At the initial instant, the fluid pressures in the pore space and fractures are identical \({{\left. {{{P}_{m}}} \right|}_{\Omega }} = {{\left. {{{P}_{f}}} \right|}_{\Omega }} = {{P}_{i}}\), while the displacement field ui and the fracture aperture \({{\delta }_{i}}\) are determined from the solution of the formulated problem for the unperturbed pressure fields at \({{P}_{{{\text{in}}}}} = {{P}_{{{\text{out}}}}} = {{P}_{i}}\). All values of the pressures and stresses are reckoned from the initial pressure \({{P}_{i}}\).

2.2 Fracture Network

In the area under consideration, there is a fracture system, consisting of fractures with random location and orientations. The fracture distribution in lengths follows the power law [18]

$$n(l) = A{{l}^{{ - a}}},$$
(2.1)

where \(l \in \left[ {{{l}_{{{\text{min}}}}},\;{{l}_{{{\text{max}}}}}} \right]\) is the fracture length, \(n(l)dl\) is the number of fractures with the size l falling in the interval \(\left[ {l,l + dl} \right]\), a is the exponent, and A is a normalization constant.

The fracture system can be characterized by the density γ and the percolation parameter p, the expressions for which are as follows [22]:

$$\gamma = \frac{1}{{{{L}^{2}}}}\int\limits_{{{l}_{{\min }}}}^{{{l}_{{\max }}}} n(l)l{\kern 1pt} 'dl,$$

and

$$p = \frac{1}{{{{L}^{2}}}}\int\limits_{{{l}_{{\min }}}}^{{{l}_{{\max }}}} n(l)l{\kern 1pt} {{'}^{2}}dl,$$

where \(l{\kern 1pt} '\) is the length of the fracture included in the region under consideration. The percolation parameter p characterizes the degree of connectivity of the fracture system. For \(p > {{p}_{c}}\), where pc is the percolation threshold, the fractures statistically connect opposite boundaries of the region under consideration.

3 TECHNIQUE OF NUMERICAL SOLUTION

The above system of equations was solved numerically using the control volume method [28]. The coupled solution of the equations of poroelasticity for the fractured medium was implemented using “with the fixed-stress” sequential scheme [29], which is unconditionally stable. To take into account the location of fractures within the computational domain, unstructured computational grids were used. The grids were constructed using the open software Gmsh [30]. Numerical calculations were carried out using the original author’s program module [31].

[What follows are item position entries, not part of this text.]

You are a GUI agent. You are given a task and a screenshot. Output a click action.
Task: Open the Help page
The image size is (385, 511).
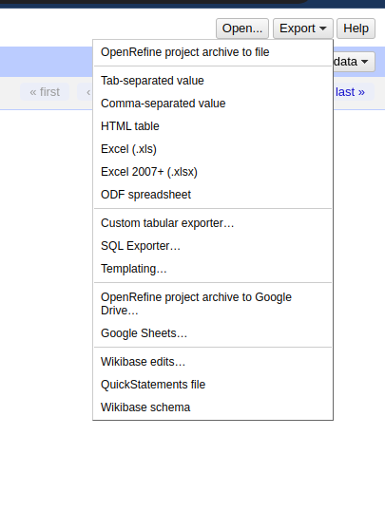[x=356, y=28]
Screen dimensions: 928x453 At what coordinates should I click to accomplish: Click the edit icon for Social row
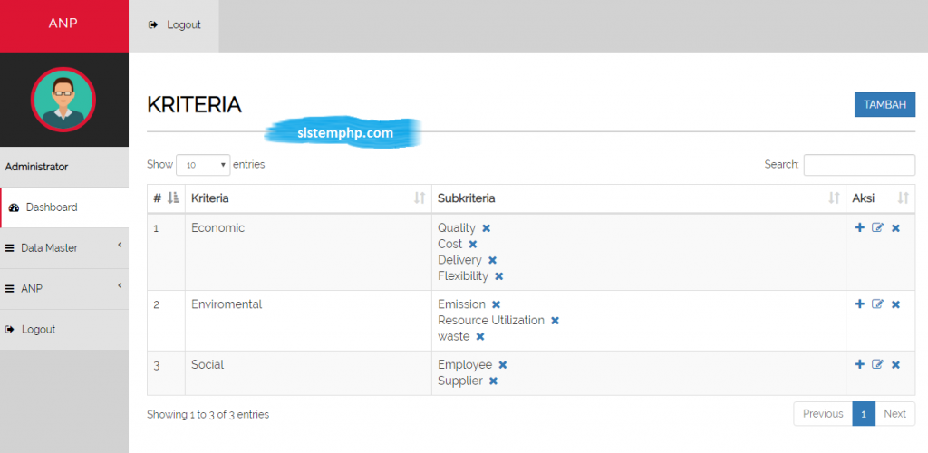[x=877, y=365]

Despite the fact that the discrete fracture model allows the most accurate description of the fractured medium, it is complicated because of high cost associated with time-consuming fine-mesh computations. Realization of the fracture system obtained by random generation may have a geometry that requires an excessive refinement of the computational grid [32]. In this connection, some restrictions on the process of generating a fracture system were imposed to avoid such refinement: the minimum distance between non-intersecting fractures dmin, the minimum distance between fracture intersection points dmin, and the minimum fracture intersection angle θmin.

4 RESULTS AND DISCUSSION

An important issue in studying the effect of fracture network on the hydraulic properties of rocks is the investigation of the dependence of the equivalent permeability of the medium on the structure of the fracture system. The equivalent absolute permeability of a fractured-porous medium \({{k}_{{{\text{eq}}}}}\) can be found from Darcy’s equation for a given pressure drop between the boundaries of the computational domain \(\Delta P\) and a known fluid flow rate q in the steady flow:

$$q = - \frac{{{{k}_{{{\text{eq}}}}}}}{{{{\mu }_{l}}}}\frac{{\Delta P}}{L},$$

hence

$${{k}_{{{\text{eq}}}}} = - \frac{{q{{\mu }_{l}}L}}{{\Delta P}}.$$

In the present study, the dependence of the equivalent permeability of a fractured-porous medium on its stress-strain state and parameters characterizing the structure of the fracture system is investigated. For this purpose, multiple random generation of the fracture systems was carried out. For each of the realization, the problem of single-phase fluid flow through a deformable fractured-porous medium was solved numerically. The equivalent permeability was calculated on the basis of the fluid flow rates obtained from the numerical solution on opposite boundaries of the computational domain. The solution for the stationary flow regime was obtained by the relaxation method. The size of the time step and the characteristic dimensions of the computational nodes are taken in such a way that their further reduction has no significant effect on the calculation results.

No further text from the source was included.